Turn the lines below into a Markdown table with the columns Row and Line. Put each line's number under Row and the line itself under Line, and leave out blank lines.

+++++

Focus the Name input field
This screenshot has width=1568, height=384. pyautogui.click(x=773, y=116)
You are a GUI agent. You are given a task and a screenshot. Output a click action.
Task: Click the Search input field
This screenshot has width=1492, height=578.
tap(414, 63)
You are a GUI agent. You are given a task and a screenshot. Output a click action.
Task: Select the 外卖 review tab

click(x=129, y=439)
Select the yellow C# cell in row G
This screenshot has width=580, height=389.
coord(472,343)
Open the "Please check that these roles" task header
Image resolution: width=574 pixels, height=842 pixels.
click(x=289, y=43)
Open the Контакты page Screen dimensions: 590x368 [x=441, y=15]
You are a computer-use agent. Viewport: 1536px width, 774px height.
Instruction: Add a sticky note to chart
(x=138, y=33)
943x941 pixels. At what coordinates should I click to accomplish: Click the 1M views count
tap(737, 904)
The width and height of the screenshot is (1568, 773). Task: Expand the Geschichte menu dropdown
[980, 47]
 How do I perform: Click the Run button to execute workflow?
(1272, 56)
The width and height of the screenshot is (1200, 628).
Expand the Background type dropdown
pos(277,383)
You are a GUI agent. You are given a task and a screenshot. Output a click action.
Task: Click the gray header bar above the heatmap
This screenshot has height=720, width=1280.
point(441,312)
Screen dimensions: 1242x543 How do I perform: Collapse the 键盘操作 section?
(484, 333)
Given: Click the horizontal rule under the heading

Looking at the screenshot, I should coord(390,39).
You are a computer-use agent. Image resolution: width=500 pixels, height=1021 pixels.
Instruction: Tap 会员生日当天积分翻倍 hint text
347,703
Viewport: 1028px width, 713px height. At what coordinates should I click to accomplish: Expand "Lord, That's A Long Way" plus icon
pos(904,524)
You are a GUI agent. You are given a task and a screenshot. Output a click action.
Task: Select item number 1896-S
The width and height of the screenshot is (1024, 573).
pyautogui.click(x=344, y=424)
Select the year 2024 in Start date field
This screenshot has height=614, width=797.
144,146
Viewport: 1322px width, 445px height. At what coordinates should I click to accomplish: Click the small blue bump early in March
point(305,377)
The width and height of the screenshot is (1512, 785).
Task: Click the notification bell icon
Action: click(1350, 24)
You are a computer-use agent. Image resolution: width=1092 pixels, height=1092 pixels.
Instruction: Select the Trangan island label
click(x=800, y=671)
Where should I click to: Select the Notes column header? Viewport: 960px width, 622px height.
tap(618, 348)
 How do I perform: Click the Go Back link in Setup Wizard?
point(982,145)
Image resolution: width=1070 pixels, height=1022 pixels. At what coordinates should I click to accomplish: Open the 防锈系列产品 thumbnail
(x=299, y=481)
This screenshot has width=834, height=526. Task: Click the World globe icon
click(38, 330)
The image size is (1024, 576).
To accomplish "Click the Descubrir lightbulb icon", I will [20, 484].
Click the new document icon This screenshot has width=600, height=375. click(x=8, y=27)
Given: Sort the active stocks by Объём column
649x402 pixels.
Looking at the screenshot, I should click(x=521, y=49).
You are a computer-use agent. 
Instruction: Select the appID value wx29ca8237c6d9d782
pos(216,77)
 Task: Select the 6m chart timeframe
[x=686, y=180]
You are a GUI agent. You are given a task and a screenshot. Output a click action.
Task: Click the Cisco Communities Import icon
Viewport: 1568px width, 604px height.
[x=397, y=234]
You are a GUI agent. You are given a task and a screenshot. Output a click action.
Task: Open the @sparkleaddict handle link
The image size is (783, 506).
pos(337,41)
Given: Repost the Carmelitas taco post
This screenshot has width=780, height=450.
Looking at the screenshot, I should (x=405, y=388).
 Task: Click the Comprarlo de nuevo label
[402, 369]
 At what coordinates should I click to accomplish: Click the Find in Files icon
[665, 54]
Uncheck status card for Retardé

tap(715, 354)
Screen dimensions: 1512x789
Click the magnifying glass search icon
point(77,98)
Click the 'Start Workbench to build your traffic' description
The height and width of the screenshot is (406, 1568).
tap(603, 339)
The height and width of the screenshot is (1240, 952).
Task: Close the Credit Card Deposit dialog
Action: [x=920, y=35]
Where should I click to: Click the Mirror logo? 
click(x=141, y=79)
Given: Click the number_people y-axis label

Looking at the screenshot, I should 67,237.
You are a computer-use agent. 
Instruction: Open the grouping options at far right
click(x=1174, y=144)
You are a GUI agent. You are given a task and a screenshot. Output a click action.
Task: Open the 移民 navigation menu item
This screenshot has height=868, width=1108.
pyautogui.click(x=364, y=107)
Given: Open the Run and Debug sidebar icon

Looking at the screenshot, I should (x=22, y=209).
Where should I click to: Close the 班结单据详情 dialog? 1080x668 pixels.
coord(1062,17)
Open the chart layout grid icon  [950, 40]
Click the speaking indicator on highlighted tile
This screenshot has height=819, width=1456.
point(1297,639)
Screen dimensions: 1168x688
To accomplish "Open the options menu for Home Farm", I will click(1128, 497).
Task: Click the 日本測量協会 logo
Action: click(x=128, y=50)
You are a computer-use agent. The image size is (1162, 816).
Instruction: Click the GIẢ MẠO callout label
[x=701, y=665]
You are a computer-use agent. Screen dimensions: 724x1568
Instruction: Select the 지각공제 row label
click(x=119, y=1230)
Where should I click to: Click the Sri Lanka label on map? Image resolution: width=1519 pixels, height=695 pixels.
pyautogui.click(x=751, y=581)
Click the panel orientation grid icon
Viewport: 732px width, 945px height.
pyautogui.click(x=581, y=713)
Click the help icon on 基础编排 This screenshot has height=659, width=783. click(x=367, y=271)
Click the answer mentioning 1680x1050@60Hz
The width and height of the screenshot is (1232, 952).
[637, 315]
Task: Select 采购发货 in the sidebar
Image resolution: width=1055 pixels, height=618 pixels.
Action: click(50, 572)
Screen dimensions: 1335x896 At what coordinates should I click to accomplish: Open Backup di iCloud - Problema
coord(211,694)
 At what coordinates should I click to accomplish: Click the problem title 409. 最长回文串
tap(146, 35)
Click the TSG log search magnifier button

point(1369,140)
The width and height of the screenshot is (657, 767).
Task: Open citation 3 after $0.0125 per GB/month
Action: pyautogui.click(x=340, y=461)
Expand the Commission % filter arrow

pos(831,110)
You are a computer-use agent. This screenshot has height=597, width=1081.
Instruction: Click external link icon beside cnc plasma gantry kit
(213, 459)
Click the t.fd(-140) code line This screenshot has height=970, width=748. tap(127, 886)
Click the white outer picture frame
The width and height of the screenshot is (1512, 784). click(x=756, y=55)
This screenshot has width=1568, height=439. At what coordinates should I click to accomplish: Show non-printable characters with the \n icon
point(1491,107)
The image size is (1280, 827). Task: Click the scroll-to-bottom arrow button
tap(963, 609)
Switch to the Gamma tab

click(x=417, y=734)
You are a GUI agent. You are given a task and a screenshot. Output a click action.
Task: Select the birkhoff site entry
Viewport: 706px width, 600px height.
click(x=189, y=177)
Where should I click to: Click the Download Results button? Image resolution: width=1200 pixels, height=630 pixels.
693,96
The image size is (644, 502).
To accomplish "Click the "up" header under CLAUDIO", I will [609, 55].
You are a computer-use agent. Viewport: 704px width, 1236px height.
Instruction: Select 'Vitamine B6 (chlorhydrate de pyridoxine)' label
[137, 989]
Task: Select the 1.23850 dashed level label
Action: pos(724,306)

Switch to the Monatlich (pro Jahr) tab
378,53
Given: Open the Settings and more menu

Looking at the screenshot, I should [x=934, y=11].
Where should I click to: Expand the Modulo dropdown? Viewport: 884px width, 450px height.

+++++

:: Full solution ::
| Row | Line |
|---|---|
| 1 | Focus the Name input field |
| 2 | This screenshot has width=1568, height=384. pyautogui.click(x=773, y=116) |
| 3 | You are a GUI agent. You are given a task and a screenshot. Output a click action. |
| 4 | Task: Click the Search input field |
| 5 | This screenshot has width=1492, height=578. |
| 6 | tap(414, 63) |
| 7 | You are a GUI agent. You are given a task and a screenshot. Output a click action. |
| 8 | Task: Select the 外卖 review tab |
| 9 | click(x=129, y=439) |
| 10 | Select the yellow C# cell in row G |
| 11 | This screenshot has width=580, height=389. |
| 12 | coord(472,343) |
| 13 | Open the "Please check that these roles" task header |
| 14 | Image resolution: width=574 pixels, height=842 pixels. |
| 15 | click(x=289, y=43) |
| 16 | Open the Контакты page Screen dimensions: 590x368 [x=441, y=15] |
| 17 | You are a computer-use agent. Viewport: 1536px width, 774px height. |
| 18 | Instruction: Add a sticky note to chart |
| 19 | (x=138, y=33) |
| 20 | 943x941 pixels. At what coordinates should I click to accomplish: Click the 1M views count |
| 21 | tap(737, 904) |
| 22 | The width and height of the screenshot is (1568, 773). Task: Expand the Geschichte menu dropdown |
| 23 | [980, 47] |
| 24 |  How do I perform: Click the Run button to execute workflow? |
| 25 | (1272, 56) |
| 26 | The width and height of the screenshot is (1200, 628). |
| 27 | Expand the Background type dropdown |
| 28 | pos(277,383) |
| 29 | You are a GUI agent. You are given a task and a screenshot. Output a click action. |
| 30 | Task: Click the gray header bar above the heatmap |
| 31 | This screenshot has height=720, width=1280. |
| 32 | point(441,312) |
| 33 | Screen dimensions: 1242x543 How do I perform: Collapse the 键盘操作 section? |
| 34 | (484, 333) |
| 35 | Given: Click the horizontal rule under the heading |
| 36 | Looking at the screenshot, I should coord(390,39). |
| 37 | You are a computer-use agent. Image resolution: width=500 pixels, height=1021 pixels. |
| 38 | Instruction: Tap 会员生日当天积分翻倍 hint text |
| 39 | 347,703 |
| 40 | Viewport: 1028px width, 713px height. At what coordinates should I click to accomplish: Expand "Lord, That's A Long Way" plus icon |
| 41 | pos(904,524) |
| 42 | You are a GUI agent. You are given a task and a screenshot. Output a click action. |
| 43 | Task: Select item number 1896-S |
| 44 | The width and height of the screenshot is (1024, 573). |
| 45 | pyautogui.click(x=344, y=424) |
| 46 | Select the year 2024 in Start date field |
| 47 | This screenshot has height=614, width=797. |
| 48 | 144,146 |
| 49 | Viewport: 1322px width, 445px height. At what coordinates should I click to accomplish: Click the small blue bump early in March |
| 50 | point(305,377) |
| 51 | The width and height of the screenshot is (1512, 785). |
| 52 | Task: Click the notification bell icon |
| 53 | Action: click(1350, 24) |
| 54 | You are a computer-use agent. Image resolution: width=1092 pixels, height=1092 pixels. |
| 55 | Instruction: Select the Trangan island label |
| 56 | click(x=800, y=671) |
| 57 | Where should I click to: Select the Notes column header? Viewport: 960px width, 622px height. |
| 58 | tap(618, 348) |
| 59 |  How do I perform: Click the Go Back link in Setup Wizard? |
| 60 | point(982,145) |
| 61 | Image resolution: width=1070 pixels, height=1022 pixels. At what coordinates should I click to accomplish: Open the 防锈系列产品 thumbnail |
| 62 | (x=299, y=481) |
| 63 | This screenshot has width=834, height=526. Task: Click the World globe icon |
| 64 | click(38, 330) |
| 65 | The image size is (1024, 576). |
| 66 | To accomplish "Click the Descubrir lightbulb icon", I will [20, 484]. |
| 67 | Click the new document icon This screenshot has width=600, height=375. click(x=8, y=27) |
| 68 | Given: Sort the active stocks by Объём column |
| 69 | 649x402 pixels. |
| 70 | Looking at the screenshot, I should click(x=521, y=49). |
| 71 | You are a computer-use agent.  |
| 72 | Instruction: Select the appID value wx29ca8237c6d9d782 |
| 73 | pos(216,77) |
| 74 |  Task: Select the 6m chart timeframe |
| 75 | [x=686, y=180] |
| 76 | You are a GUI agent. You are given a task and a screenshot. Output a click action. |
| 77 | Task: Click the Cisco Communities Import icon |
| 78 | Viewport: 1568px width, 604px height. |
| 79 | [x=397, y=234] |
| 80 | You are a GUI agent. You are given a task and a screenshot. Output a click action. |
| 81 | Task: Open the @sparkleaddict handle link |
| 82 | The image size is (783, 506). |
| 83 | pos(337,41) |
| 84 | Given: Repost the Carmelitas taco post |
| 85 | This screenshot has width=780, height=450. |
| 86 | Looking at the screenshot, I should (x=405, y=388). |
| 87 |  Task: Click the Comprarlo de nuevo label |
| 88 | [402, 369] |
| 89 |  At what coordinates should I click to accomplish: Click the Find in Files icon |
| 90 | [665, 54] |
| 91 | Uncheck status card for Retardé |
| 92 | tap(715, 354) |
| 93 | Screen dimensions: 1512x789 |
| 94 | Click the magnifying glass search icon |
| 95 | point(77,98) |
| 96 | Click the 'Start Workbench to build your traffic' description |
| 97 | The height and width of the screenshot is (406, 1568). |
| 98 | tap(603, 339) |
| 99 | The height and width of the screenshot is (1240, 952). |
| 100 | Task: Close the Credit Card Deposit dialog |
| 101 | Action: [x=920, y=35] |
| 102 | Where should I click to: Click the Mirror logo?  |
| 103 | click(x=141, y=79) |
| 104 | Given: Click the number_people y-axis label |
| 105 | Looking at the screenshot, I should 67,237. |
| 106 | You are a computer-use agent.  |
| 107 | Instruction: Open the grouping options at far right |
| 108 | click(x=1174, y=144) |
| 109 | You are a GUI agent. You are given a task and a screenshot. Output a click action. |
| 110 | Task: Open the 移民 navigation menu item |
| 111 | This screenshot has height=868, width=1108. |
| 112 | pyautogui.click(x=364, y=107) |
| 113 | Given: Open the Run and Debug sidebar icon |
| 114 | Looking at the screenshot, I should (x=22, y=209). |
| 115 | Where should I click to: Close the 班结单据详情 dialog? 1080x668 pixels. |
| 116 | coord(1062,17) |
| 117 | Open the chart layout grid icon  [950, 40] |
| 118 | Click the speaking indicator on highlighted tile |
| 119 | This screenshot has height=819, width=1456. |
| 120 | point(1297,639) |
| 121 | Screen dimensions: 1168x688 |
| 122 | To accomplish "Open the options menu for Home Farm", I will click(1128, 497). |
| 123 | Task: Click the 日本測量協会 logo |
| 124 | Action: click(x=128, y=50) |
| 125 | You are a computer-use agent. The image size is (1162, 816). |
| 126 | Instruction: Click the GIẢ MẠO callout label |
| 127 | [x=701, y=665] |
| 128 | You are a computer-use agent. Screen dimensions: 724x1568 |
| 129 | Instruction: Select the 지각공제 row label |
| 130 | click(x=119, y=1230) |
| 131 | Where should I click to: Click the Sri Lanka label on map? Image resolution: width=1519 pixels, height=695 pixels. |
| 132 | pyautogui.click(x=751, y=581) |
| 133 | Click the panel orientation grid icon |
| 134 | Viewport: 732px width, 945px height. |
| 135 | pyautogui.click(x=581, y=713) |
| 136 | Click the help icon on 基础编排 This screenshot has height=659, width=783. click(x=367, y=271) |
| 137 | Click the answer mentioning 1680x1050@60Hz |
| 138 | The width and height of the screenshot is (1232, 952). |
| 139 | [637, 315] |
| 140 | Task: Select 采购发货 in the sidebar |
| 141 | Image resolution: width=1055 pixels, height=618 pixels. |
| 142 | Action: click(50, 572) |
| 143 | Screen dimensions: 1335x896 At what coordinates should I click to accomplish: Open Backup di iCloud - Problema |
| 144 | coord(211,694) |
| 145 |  At what coordinates should I click to accomplish: Click the problem title 409. 最长回文串 |
| 146 | tap(146, 35) |
| 147 | Click the TSG log search magnifier button |
| 148 | point(1369,140) |
| 149 | The width and height of the screenshot is (657, 767). |
| 150 | Task: Open citation 3 after $0.0125 per GB/month |
| 151 | Action: pyautogui.click(x=340, y=461) |
| 152 | Expand the Commission % filter arrow |
| 153 | pos(831,110) |
| 154 | You are a computer-use agent. This screenshot has height=597, width=1081. |
| 155 | Instruction: Click external link icon beside cnc plasma gantry kit |
| 156 | (213, 459) |
| 157 | Click the t.fd(-140) code line This screenshot has height=970, width=748. tap(127, 886) |
| 158 | Click the white outer picture frame |
| 159 | The width and height of the screenshot is (1512, 784). click(x=756, y=55) |
| 160 | This screenshot has width=1568, height=439. At what coordinates should I click to accomplish: Show non-printable characters with the \n icon |
| 161 | point(1491,107) |
| 162 | The image size is (1280, 827). Task: Click the scroll-to-bottom arrow button |
| 163 | tap(963, 609) |
| 164 | Switch to the Gamma tab |
| 165 | click(x=417, y=734) |
| 166 | You are a GUI agent. You are given a task and a screenshot. Output a click action. |
| 167 | Task: Select the birkhoff site entry |
| 168 | Viewport: 706px width, 600px height. |
| 169 | click(x=189, y=177) |
| 170 | Where should I click to: Click the Download Results button? Image resolution: width=1200 pixels, height=630 pixels. |
| 171 | 693,96 |
| 172 | The image size is (644, 502). |
| 173 | To accomplish "Click the "up" header under CLAUDIO", I will [609, 55]. |
| 174 | You are a computer-use agent. Viewport: 704px width, 1236px height. |
| 175 | Instruction: Select 'Vitamine B6 (chlorhydrate de pyridoxine)' label |
| 176 | [137, 989] |
| 177 | Task: Select the 1.23850 dashed level label |
| 178 | Action: pos(724,306) |
| 179 | Switch to the Monatlich (pro Jahr) tab |
| 180 | 378,53 |
| 181 | Given: Open the Settings and more menu |
| 182 | Looking at the screenshot, I should [x=934, y=11]. |
| 183 | Where should I click to: Expand the Modulo dropdown? Viewport: 884px width, 450px height. |